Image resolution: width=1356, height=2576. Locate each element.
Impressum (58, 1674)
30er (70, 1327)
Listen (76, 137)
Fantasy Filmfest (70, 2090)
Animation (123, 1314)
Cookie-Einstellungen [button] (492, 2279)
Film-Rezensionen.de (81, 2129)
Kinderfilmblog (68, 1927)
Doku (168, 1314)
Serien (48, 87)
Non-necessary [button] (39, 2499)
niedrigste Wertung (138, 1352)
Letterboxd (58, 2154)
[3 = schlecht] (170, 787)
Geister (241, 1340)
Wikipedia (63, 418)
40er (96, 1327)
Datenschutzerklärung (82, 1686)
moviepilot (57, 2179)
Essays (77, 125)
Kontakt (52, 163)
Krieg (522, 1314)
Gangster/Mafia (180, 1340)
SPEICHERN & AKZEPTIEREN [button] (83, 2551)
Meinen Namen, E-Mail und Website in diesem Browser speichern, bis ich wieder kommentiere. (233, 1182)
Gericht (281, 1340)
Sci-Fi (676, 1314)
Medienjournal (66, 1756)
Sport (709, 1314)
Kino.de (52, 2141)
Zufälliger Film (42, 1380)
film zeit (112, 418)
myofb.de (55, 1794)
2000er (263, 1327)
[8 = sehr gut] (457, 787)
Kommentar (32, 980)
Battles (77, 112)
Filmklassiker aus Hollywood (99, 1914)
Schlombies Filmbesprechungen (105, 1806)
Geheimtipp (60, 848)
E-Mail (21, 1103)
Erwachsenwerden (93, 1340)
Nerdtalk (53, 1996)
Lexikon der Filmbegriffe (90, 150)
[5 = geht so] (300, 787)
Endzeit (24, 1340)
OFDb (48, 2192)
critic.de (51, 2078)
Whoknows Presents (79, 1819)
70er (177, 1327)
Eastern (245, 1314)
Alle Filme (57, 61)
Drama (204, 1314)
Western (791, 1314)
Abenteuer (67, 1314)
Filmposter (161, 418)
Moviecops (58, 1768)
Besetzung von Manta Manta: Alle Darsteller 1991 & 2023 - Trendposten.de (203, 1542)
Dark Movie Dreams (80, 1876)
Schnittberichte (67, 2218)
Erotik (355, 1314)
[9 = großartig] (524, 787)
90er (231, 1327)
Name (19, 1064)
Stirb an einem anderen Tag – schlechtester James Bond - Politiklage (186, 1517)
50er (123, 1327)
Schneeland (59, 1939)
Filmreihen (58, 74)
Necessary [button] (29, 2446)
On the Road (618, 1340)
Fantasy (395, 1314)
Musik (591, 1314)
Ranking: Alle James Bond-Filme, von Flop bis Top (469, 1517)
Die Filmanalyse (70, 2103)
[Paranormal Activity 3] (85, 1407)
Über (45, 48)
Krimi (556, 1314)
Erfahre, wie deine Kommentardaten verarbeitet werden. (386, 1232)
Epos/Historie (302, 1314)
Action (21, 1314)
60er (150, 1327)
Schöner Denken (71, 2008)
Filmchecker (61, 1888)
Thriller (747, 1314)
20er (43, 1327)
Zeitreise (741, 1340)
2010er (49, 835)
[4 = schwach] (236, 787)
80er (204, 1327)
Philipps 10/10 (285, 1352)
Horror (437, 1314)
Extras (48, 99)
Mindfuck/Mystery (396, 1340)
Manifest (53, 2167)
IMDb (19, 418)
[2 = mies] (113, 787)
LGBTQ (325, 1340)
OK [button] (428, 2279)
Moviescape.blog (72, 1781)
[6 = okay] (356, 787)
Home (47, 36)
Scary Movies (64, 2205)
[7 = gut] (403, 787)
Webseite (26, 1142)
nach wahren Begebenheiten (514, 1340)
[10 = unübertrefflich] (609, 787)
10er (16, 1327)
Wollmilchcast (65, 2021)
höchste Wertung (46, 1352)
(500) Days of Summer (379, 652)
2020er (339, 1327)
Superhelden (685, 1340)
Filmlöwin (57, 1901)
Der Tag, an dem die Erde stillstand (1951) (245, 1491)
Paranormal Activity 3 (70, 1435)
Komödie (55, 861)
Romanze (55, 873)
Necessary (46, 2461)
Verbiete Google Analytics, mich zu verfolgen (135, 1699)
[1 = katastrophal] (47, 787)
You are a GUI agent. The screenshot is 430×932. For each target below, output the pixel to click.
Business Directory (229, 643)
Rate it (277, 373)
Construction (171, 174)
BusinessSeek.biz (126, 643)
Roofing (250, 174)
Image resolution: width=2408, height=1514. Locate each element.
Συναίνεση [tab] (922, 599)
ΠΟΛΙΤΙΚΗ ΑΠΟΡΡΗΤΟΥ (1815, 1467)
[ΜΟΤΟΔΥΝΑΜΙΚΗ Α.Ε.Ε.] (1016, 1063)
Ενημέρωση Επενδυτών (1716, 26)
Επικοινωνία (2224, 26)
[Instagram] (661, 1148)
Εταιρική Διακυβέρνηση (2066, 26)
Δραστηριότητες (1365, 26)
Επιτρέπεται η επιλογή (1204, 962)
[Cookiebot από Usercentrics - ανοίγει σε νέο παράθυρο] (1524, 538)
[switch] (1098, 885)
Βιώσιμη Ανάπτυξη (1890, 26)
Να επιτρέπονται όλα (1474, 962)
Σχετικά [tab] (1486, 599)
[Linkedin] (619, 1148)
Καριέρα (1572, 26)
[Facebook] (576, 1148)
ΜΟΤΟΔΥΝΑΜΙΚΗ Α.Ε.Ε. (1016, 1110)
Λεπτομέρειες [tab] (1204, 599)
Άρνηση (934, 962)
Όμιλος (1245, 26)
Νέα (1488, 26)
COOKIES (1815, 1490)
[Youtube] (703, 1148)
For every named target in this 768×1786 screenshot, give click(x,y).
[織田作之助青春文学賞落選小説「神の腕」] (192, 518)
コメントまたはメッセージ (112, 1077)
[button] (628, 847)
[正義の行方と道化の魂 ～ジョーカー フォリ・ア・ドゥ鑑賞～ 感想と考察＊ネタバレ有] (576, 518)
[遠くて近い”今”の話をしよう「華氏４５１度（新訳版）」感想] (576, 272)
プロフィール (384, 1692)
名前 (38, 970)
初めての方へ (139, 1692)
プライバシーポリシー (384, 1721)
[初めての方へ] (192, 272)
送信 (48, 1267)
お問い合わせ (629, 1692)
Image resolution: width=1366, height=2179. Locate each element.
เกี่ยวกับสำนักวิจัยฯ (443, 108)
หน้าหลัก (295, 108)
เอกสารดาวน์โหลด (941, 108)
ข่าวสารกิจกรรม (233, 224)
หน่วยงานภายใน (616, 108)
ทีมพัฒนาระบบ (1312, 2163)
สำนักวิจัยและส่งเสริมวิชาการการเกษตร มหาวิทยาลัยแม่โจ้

+--

- [TASK GOAL] Write the material out once more, keeping each line exact.

- [EXERCISE SOLUTION]
Image resolution: width=1356, height=2576. Locate each element.
Impressum (58, 1674)
30er (70, 1327)
Listen (76, 137)
Fantasy Filmfest (70, 2090)
Animation (123, 1314)
Cookie-Einstellungen [button] (492, 2279)
Film-Rezensionen.de (81, 2129)
Kinderfilmblog (68, 1927)
Doku (168, 1314)
Serien (48, 87)
Non-necessary [button] (39, 2499)
niedrigste Wertung (138, 1352)
Letterboxd (58, 2154)
[3 = schlecht] (170, 787)
Geister (241, 1340)
Wikipedia (63, 418)
40er (96, 1327)
Datenschutzerklärung (82, 1686)
moviepilot (57, 2179)
Essays (77, 125)
Kontakt (52, 163)
Krieg (522, 1314)
Gangster/Mafia (180, 1340)
SPEICHERN & AKZEPTIEREN [button] (83, 2551)
Meinen Namen, E-Mail und Website in diesem Browser speichern, bis ich wieder kommentiere. (233, 1182)
Gericht (281, 1340)
Sci-Fi (676, 1314)
Medienjournal (66, 1756)
Sport (709, 1314)
Kino.de (52, 2141)
Zufälliger Film (42, 1380)
film zeit (112, 418)
myofb.de (55, 1794)
2000er (263, 1327)
[8 = sehr gut] (457, 787)
Kommentar (32, 980)
Battles (77, 112)
Filmklassiker aus Hollywood (99, 1914)
Schlombies Filmbesprechungen (105, 1806)
Geheimtipp (60, 848)
E-Mail (21, 1103)
Erwachsenwerden (93, 1340)
Nerdtalk (53, 1996)
Lexikon der Filmbegriffe (90, 150)
[5 = geht so] (300, 787)
Endzeit (24, 1340)
OFDb (48, 2192)
critic.de (51, 2078)
Whoknows Presents (79, 1819)
70er (177, 1327)
Eastern (245, 1314)
Alle Filme (57, 61)
Drama (204, 1314)
Western (791, 1314)
Abenteuer (67, 1314)
Filmposter (161, 418)
Moviecops (58, 1768)
Besetzung von Manta Manta: Alle Darsteller 1991 & 2023 - Trendposten.de (203, 1542)
Dark Movie Dreams (80, 1876)
Schnittberichte (67, 2218)
Erotik (355, 1314)
[9 = großartig] (524, 787)
90er (231, 1327)
Name (19, 1064)
Stirb an einem anderen Tag – schlechtester James Bond - Politiklage (186, 1517)
50er (123, 1327)
Schneeland (59, 1939)
Filmreihen (58, 74)
Necessary [button] (29, 2446)
On the Road (618, 1340)
Fantasy (395, 1314)
Musik (591, 1314)
Ranking: Alle James Bond-Filme, von Flop bis Top (469, 1517)
Die Filmanalyse (70, 2103)
[Paranormal Activity 3] (85, 1407)
Über (45, 48)
Krimi (556, 1314)
Erfahre, wie deine Kommentardaten verarbeitet werden. (386, 1232)
Epos/Historie (302, 1314)
Action (21, 1314)
60er (150, 1327)
Schöner Denken (71, 2008)
Filmchecker (61, 1888)
Thriller (747, 1314)
20er (43, 1327)
Zeitreise (741, 1340)
2010er (49, 835)
[4 = schwach] (236, 787)
80er (204, 1327)
Philipps 10/10 (285, 1352)
Horror (437, 1314)
Extras (48, 99)
Mindfuck/Mystery (396, 1340)
Manifest (53, 2167)
IMDb (19, 418)
[2 = mies] (113, 787)
LGBTQ (325, 1340)
OK [button] (428, 2279)
Moviescape.blog (72, 1781)
[6 = okay] (356, 787)
Home (47, 36)
Scary Movies (64, 2205)
[7 = gut] (403, 787)
Webseite (26, 1142)
nach wahren Begebenheiten (514, 1340)
[10 = unübertrefflich] (609, 787)
10er (16, 1327)
Wollmilchcast (65, 2021)
höchste Wertung (46, 1352)
(500) Days of Summer (379, 652)
2020er (339, 1327)
Superhelden (685, 1340)
Filmlöwin (57, 1901)
Der Tag, an dem die Erde stillstand (1951) (245, 1491)
Paranormal Activity 3 (70, 1435)
Komödie (55, 861)
Romanze (55, 873)
Necessary (46, 2461)
Verbiete Google Analytics, mich zu verfolgen (135, 1699)
[1 = katastrophal] (47, 787)
You are a GUI agent. The screenshot is 430×932. For each target below, output the pixel to click.
Business Directory (229, 643)
Rate it (277, 373)
Construction (171, 174)
BusinessSeek.biz (126, 643)
Roofing (250, 174)
Image resolution: width=2408, height=1514. Locate each element.
Συναίνεση [tab] (922, 599)
ΠΟΛΙΤΙΚΗ ΑΠΟΡΡΗΤΟΥ (1815, 1467)
[ΜΟΤΟΔΥΝΑΜΙΚΗ Α.Ε.Ε.] (1016, 1063)
Ενημέρωση Επενδυτών (1716, 26)
Επικοινωνία (2224, 26)
[Instagram] (661, 1148)
Εταιρική Διακυβέρνηση (2066, 26)
Δραστηριότητες (1365, 26)
Επιτρέπεται η επιλογή (1204, 962)
[Cookiebot από Usercentrics - ανοίγει σε νέο παράθυρο] (1524, 538)
[switch] (1098, 885)
Βιώσιμη Ανάπτυξη (1890, 26)
Να επιτρέπονται όλα (1474, 962)
Σχετικά [tab] (1486, 599)
[Linkedin] (619, 1148)
Καριέρα (1572, 26)
[Facebook] (576, 1148)
ΜΟΤΟΔΥΝΑΜΙΚΗ Α.Ε.Ε. (1016, 1110)
Λεπτομέρειες [tab] (1204, 599)
Άρνηση (934, 962)
Όμιλος (1245, 26)
Νέα (1488, 26)
COOKIES (1815, 1490)
[Youtube] (703, 1148)
For every named target in this 768×1786 screenshot, give click(x,y).
[織田作之助青春文学賞落選小説「神の腕」] (192, 518)
コメントまたはメッセージ (112, 1077)
[button] (628, 847)
[正義の行方と道化の魂 ～ジョーカー フォリ・ア・ドゥ鑑賞～ 感想と考察＊ネタバレ有] (576, 518)
[遠くて近い”今”の話をしよう「華氏４５１度（新訳版）」感想] (576, 272)
プロフィール (384, 1692)
名前 (38, 970)
初めての方へ (139, 1692)
プライバシーポリシー (384, 1721)
[初めての方へ] (192, 272)
送信 (48, 1267)
お問い合わせ (629, 1692)
Image resolution: width=1366, height=2179. Locate each element.
เกี่ยวกับสำนักวิจัยฯ (443, 108)
หน้าหลัก (295, 108)
เอกสารดาวน์โหลด (941, 108)
ข่าวสารกิจกรรม (233, 224)
หน่วยงานภายใน (616, 108)
ทีมพัฒนาระบบ (1312, 2163)
สำนักวิจัยและส่งเสริมวิชาการการเกษตร มหาวิทยาลัยแม่โจ้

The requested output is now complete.